> WHAT YOU HAVE TO DO: Repeat every one of the records below word for word, line by line.

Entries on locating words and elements

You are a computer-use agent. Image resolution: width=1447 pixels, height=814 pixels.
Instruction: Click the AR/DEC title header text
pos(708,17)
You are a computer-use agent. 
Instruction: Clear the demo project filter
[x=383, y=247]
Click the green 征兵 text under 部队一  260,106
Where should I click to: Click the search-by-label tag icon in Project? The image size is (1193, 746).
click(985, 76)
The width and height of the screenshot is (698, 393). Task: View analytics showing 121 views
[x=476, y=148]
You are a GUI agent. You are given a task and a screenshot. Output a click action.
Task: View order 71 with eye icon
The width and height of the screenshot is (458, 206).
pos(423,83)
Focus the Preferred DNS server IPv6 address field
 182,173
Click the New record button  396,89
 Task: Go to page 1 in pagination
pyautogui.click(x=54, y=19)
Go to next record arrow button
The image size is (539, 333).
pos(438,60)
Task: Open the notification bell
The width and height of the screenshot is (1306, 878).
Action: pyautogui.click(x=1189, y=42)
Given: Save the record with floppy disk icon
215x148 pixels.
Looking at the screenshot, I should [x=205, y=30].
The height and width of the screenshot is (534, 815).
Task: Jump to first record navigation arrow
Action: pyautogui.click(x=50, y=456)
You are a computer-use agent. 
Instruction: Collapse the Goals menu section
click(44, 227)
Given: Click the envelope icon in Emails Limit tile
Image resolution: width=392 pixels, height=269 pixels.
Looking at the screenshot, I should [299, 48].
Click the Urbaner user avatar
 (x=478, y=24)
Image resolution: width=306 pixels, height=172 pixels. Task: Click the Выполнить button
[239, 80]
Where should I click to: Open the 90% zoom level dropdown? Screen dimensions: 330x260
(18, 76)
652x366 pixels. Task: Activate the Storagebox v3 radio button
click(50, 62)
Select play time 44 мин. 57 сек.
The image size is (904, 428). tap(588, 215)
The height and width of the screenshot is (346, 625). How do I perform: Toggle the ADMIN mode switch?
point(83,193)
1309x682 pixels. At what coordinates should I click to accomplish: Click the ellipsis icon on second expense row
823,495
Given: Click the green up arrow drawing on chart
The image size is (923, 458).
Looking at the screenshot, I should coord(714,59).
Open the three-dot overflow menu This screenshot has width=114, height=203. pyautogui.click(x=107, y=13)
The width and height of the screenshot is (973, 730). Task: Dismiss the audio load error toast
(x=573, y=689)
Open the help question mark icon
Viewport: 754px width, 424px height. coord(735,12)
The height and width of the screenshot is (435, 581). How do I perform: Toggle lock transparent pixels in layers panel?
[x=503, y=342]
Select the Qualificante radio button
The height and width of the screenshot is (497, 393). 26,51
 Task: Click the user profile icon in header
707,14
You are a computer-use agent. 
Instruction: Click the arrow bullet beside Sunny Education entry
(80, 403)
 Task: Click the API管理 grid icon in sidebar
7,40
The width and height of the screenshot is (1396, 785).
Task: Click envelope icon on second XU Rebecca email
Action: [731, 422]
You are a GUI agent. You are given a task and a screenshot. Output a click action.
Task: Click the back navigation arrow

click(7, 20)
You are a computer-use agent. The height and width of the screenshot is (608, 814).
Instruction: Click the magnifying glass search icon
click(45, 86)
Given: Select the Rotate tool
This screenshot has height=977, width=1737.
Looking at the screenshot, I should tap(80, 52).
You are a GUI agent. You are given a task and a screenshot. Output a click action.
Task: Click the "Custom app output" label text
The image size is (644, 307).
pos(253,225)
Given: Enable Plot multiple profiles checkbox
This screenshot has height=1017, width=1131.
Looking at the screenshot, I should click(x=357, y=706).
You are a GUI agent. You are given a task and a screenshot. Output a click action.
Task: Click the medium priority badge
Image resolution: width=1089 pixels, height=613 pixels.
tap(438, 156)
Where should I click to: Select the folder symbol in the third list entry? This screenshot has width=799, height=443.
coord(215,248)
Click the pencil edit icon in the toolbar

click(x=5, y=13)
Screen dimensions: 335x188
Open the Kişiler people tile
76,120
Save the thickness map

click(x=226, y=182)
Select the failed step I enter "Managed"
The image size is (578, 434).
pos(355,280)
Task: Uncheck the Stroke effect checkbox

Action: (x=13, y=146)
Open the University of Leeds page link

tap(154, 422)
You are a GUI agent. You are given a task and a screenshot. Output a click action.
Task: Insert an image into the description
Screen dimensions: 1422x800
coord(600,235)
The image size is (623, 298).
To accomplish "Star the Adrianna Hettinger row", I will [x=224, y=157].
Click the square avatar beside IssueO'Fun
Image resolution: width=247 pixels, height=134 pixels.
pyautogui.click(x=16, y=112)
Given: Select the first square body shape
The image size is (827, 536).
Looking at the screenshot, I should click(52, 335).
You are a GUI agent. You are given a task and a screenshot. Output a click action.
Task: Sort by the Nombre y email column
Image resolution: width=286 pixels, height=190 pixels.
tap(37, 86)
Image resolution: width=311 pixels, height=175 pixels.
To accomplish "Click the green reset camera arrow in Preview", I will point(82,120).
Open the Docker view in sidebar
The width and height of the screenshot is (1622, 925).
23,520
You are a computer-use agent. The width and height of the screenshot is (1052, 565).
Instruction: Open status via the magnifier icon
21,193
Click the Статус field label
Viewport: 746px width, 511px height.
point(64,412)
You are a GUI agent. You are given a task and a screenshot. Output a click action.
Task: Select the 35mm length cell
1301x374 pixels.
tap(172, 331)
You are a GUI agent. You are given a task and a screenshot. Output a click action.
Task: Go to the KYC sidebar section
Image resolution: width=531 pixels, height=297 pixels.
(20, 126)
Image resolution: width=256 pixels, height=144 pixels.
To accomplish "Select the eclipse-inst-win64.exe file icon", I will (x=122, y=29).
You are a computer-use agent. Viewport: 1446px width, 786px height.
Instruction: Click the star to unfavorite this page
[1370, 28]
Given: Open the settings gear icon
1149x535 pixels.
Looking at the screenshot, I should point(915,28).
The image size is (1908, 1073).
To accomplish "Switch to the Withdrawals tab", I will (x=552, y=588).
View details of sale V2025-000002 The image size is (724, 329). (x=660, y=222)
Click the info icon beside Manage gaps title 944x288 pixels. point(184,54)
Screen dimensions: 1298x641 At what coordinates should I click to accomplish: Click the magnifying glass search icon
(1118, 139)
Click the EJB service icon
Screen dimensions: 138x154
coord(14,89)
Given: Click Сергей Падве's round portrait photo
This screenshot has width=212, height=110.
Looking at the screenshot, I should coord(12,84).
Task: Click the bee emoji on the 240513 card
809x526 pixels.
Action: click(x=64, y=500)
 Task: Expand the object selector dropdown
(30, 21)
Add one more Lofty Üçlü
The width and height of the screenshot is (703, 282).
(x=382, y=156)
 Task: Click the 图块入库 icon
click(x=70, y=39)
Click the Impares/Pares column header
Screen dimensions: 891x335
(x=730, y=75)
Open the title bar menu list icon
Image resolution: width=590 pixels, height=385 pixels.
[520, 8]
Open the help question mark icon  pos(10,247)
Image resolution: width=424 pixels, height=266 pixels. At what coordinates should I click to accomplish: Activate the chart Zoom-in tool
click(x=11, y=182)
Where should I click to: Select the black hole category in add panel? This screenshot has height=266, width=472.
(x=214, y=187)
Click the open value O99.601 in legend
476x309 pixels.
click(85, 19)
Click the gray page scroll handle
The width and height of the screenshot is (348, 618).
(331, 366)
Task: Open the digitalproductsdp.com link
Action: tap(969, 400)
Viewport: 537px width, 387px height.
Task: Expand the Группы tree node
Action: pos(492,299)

> RESPONSE FOR THIS EXERCISE:
You are a computer-use agent. Image resolution: width=1447 pixels, height=814 pixels.
Instruction: Click the AR/DEC title header text
pos(708,17)
You are a computer-use agent. 
Instruction: Clear the demo project filter
[x=383, y=247]
Click the green 征兵 text under 部队一  260,106
Where should I click to: Click the search-by-label tag icon in Project? The image size is (1193, 746).
click(985, 76)
The width and height of the screenshot is (698, 393). Task: View analytics showing 121 views
[x=476, y=148]
You are a GUI agent. You are given a task and a screenshot. Output a click action.
Task: View order 71 with eye icon
The width and height of the screenshot is (458, 206).
pos(423,83)
Focus the Preferred DNS server IPv6 address field
 182,173
Click the New record button  396,89
 Task: Go to page 1 in pagination
pyautogui.click(x=54, y=19)
Go to next record arrow button
The image size is (539, 333).
pos(438,60)
Task: Open the notification bell
The width and height of the screenshot is (1306, 878).
Action: pyautogui.click(x=1189, y=42)
Given: Save the record with floppy disk icon
215x148 pixels.
Looking at the screenshot, I should [x=205, y=30].
The height and width of the screenshot is (534, 815).
Task: Jump to first record navigation arrow
Action: pyautogui.click(x=50, y=456)
You are a computer-use agent. 
Instruction: Collapse the Goals menu section
click(44, 227)
Given: Click the envelope icon in Emails Limit tile
Image resolution: width=392 pixels, height=269 pixels.
Looking at the screenshot, I should [299, 48].
Click the Urbaner user avatar
 (x=478, y=24)
Image resolution: width=306 pixels, height=172 pixels. Task: Click the Выполнить button
[239, 80]
Where should I click to: Open the 90% zoom level dropdown? Screen dimensions: 330x260
(18, 76)
652x366 pixels. Task: Activate the Storagebox v3 radio button
click(50, 62)
Select play time 44 мин. 57 сек.
The image size is (904, 428). tap(588, 215)
The height and width of the screenshot is (346, 625). How do I perform: Toggle the ADMIN mode switch?
point(83,193)
1309x682 pixels. At what coordinates should I click to accomplish: Click the ellipsis icon on second expense row
823,495
Given: Click the green up arrow drawing on chart
The image size is (923, 458).
Looking at the screenshot, I should coord(714,59).
Open the three-dot overflow menu This screenshot has width=114, height=203. pyautogui.click(x=107, y=13)
The width and height of the screenshot is (973, 730). Task: Dismiss the audio load error toast
(x=573, y=689)
Open the help question mark icon
Viewport: 754px width, 424px height. coord(735,12)
The height and width of the screenshot is (435, 581). How do I perform: Toggle lock transparent pixels in layers panel?
[x=503, y=342]
Select the Qualificante radio button
The height and width of the screenshot is (497, 393). 26,51
 Task: Click the user profile icon in header
707,14
You are a computer-use agent. 
Instruction: Click the arrow bullet beside Sunny Education entry
(80, 403)
 Task: Click the API管理 grid icon in sidebar
7,40
The width and height of the screenshot is (1396, 785).
Task: Click envelope icon on second XU Rebecca email
Action: [731, 422]
You are a GUI agent. You are given a task and a screenshot. Output a click action.
Task: Click the back navigation arrow

click(7, 20)
You are a computer-use agent. The height and width of the screenshot is (608, 814).
Instruction: Click the magnifying glass search icon
click(45, 86)
Given: Select the Rotate tool
This screenshot has height=977, width=1737.
Looking at the screenshot, I should tap(80, 52).
You are a GUI agent. You are given a task and a screenshot. Output a click action.
Task: Click the "Custom app output" label text
The image size is (644, 307).
pos(253,225)
Given: Enable Plot multiple profiles checkbox
This screenshot has height=1017, width=1131.
Looking at the screenshot, I should click(x=357, y=706).
You are a GUI agent. You are given a task and a screenshot. Output a click action.
Task: Click the medium priority badge
Image resolution: width=1089 pixels, height=613 pixels.
tap(438, 156)
Where should I click to: Select the folder symbol in the third list entry? This screenshot has width=799, height=443.
coord(215,248)
Click the pencil edit icon in the toolbar

click(x=5, y=13)
Screen dimensions: 335x188
Open the Kişiler people tile
76,120
Save the thickness map

click(x=226, y=182)
Select the failed step I enter "Managed"
The image size is (578, 434).
pos(355,280)
Task: Uncheck the Stroke effect checkbox

Action: (x=13, y=146)
Open the University of Leeds page link

tap(154, 422)
You are a GUI agent. You are given a task and a screenshot. Output a click action.
Task: Insert an image into the description
Screen dimensions: 1422x800
coord(600,235)
The image size is (623, 298).
To accomplish "Star the Adrianna Hettinger row", I will [x=224, y=157].
Click the square avatar beside IssueO'Fun
Image resolution: width=247 pixels, height=134 pixels.
pyautogui.click(x=16, y=112)
Given: Select the first square body shape
The image size is (827, 536).
Looking at the screenshot, I should click(52, 335).
You are a GUI agent. You are given a task and a screenshot. Output a click action.
Task: Sort by the Nombre y email column
Image resolution: width=286 pixels, height=190 pixels.
tap(37, 86)
Image resolution: width=311 pixels, height=175 pixels.
To accomplish "Click the green reset camera arrow in Preview", I will point(82,120).
Open the Docker view in sidebar
The width and height of the screenshot is (1622, 925).
23,520
You are a computer-use agent. The width and height of the screenshot is (1052, 565).
Instruction: Open status via the magnifier icon
21,193
Click the Статус field label
Viewport: 746px width, 511px height.
point(64,412)
You are a GUI agent. You are given a task and a screenshot. Output a click action.
Task: Select the 35mm length cell
1301x374 pixels.
tap(172, 331)
You are a GUI agent. You are given a task and a screenshot. Output a click action.
Task: Go to the KYC sidebar section
Image resolution: width=531 pixels, height=297 pixels.
(20, 126)
Image resolution: width=256 pixels, height=144 pixels.
To accomplish "Select the eclipse-inst-win64.exe file icon", I will (x=122, y=29).
You are a computer-use agent. Viewport: 1446px width, 786px height.
Instruction: Click the star to unfavorite this page
[1370, 28]
Given: Open the settings gear icon
1149x535 pixels.
Looking at the screenshot, I should point(915,28).
The image size is (1908, 1073).
To accomplish "Switch to the Withdrawals tab", I will (x=552, y=588).
View details of sale V2025-000002 The image size is (724, 329). (x=660, y=222)
Click the info icon beside Manage gaps title 944x288 pixels. point(184,54)
Screen dimensions: 1298x641 At what coordinates should I click to accomplish: Click the magnifying glass search icon
(1118, 139)
Click the EJB service icon
Screen dimensions: 138x154
coord(14,89)
Given: Click Сергей Падве's round portrait photo
This screenshot has width=212, height=110.
Looking at the screenshot, I should coord(12,84).
Task: Click the bee emoji on the 240513 card
809x526 pixels.
Action: click(x=64, y=500)
 Task: Expand the object selector dropdown
(30, 21)
Add one more Lofty Üçlü
The width and height of the screenshot is (703, 282).
(x=382, y=156)
 Task: Click the 图块入库 icon
click(x=70, y=39)
Click the Impares/Pares column header
Screen dimensions: 891x335
(x=730, y=75)
Open the title bar menu list icon
Image resolution: width=590 pixels, height=385 pixels.
[520, 8]
Open the help question mark icon  pos(10,247)
Image resolution: width=424 pixels, height=266 pixels. At what coordinates should I click to accomplish: Activate the chart Zoom-in tool
click(x=11, y=182)
Where should I click to: Select the black hole category in add panel? This screenshot has height=266, width=472.
(x=214, y=187)
Click the open value O99.601 in legend
476x309 pixels.
click(85, 19)
Click the gray page scroll handle
The width and height of the screenshot is (348, 618).
(331, 366)
Task: Open the digitalproductsdp.com link
Action: tap(969, 400)
Viewport: 537px width, 387px height.
Task: Expand the Группы tree node
Action: pos(492,299)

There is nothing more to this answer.